The report says: “KASK asked if the department manages any land on Waiheke that would be suitable for overnight camping. This would facilitate links with kayaking opportunities in the inner Gulf and western Coromandel Peninsula coast. While the department supports this proposal in principle further investigation will be required prior to a final decision.”

Motuora Island

The report states: ‘There is clear support for a new hut on Motuora Island to replace the current booked accommodation.’ It seems likely the new hut will be located up the zigzag track as the Motuora Island Restoration Society wishes to use the current cottage for its members. This hut is likely to be three years away.

In the summary the report states: ‘Providing further basic overnight camping opportunities for sea kayakers is supported by the national sea kayaking organisation, KASK, and aligns well with the Auckland Conservancy Recreation Strategy. The overall cost of providing backcountry-standard campsites will not be significant.

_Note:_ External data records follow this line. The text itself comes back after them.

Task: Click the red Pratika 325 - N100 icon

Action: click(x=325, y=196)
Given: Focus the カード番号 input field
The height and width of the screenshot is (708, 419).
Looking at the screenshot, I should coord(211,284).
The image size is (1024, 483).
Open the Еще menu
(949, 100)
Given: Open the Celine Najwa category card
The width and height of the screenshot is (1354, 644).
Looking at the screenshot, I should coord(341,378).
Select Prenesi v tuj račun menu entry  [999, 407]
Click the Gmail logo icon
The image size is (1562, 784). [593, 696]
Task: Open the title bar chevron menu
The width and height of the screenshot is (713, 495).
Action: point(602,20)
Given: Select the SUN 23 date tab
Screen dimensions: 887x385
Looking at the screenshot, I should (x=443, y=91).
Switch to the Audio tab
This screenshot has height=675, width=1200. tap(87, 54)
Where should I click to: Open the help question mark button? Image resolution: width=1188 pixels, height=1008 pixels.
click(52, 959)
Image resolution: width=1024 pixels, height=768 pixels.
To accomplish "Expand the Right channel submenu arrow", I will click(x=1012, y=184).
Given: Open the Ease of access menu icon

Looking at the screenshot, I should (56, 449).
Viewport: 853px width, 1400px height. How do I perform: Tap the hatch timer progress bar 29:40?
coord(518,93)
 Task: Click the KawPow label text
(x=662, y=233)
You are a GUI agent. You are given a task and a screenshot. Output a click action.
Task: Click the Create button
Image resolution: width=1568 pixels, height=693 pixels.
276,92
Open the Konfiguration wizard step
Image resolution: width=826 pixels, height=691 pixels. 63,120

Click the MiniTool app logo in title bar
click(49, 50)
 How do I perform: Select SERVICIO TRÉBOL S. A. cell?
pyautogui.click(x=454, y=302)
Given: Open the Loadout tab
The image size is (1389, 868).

The report also talks about establishing a ‘sea kayak trail in the inner Hauraki Gulf’ which is encouraging.


KASK also made a submission to the Waikato Conservancy supporting the proposal that a low impact campsite be established on Mahurangi Island, off Haehei. This has been accepted and the Waikato report also states: “This user group (sea kayakers) is well established on the northern Coromandel coast and appreciative of campsites. There is an expressed need for more designated sites (similar to freedom camping) to expand their recreation into multi day trips and or overnight trips. Diminishing coastal camping opportunities are linked to recent land and sub division trends and closure of private and Territorial Land Authority campsites. The decision to proceed with the low intensity overnight shelter on Mahurangi Island addresses this need in part. Further low cost opportunities need to be investigated.”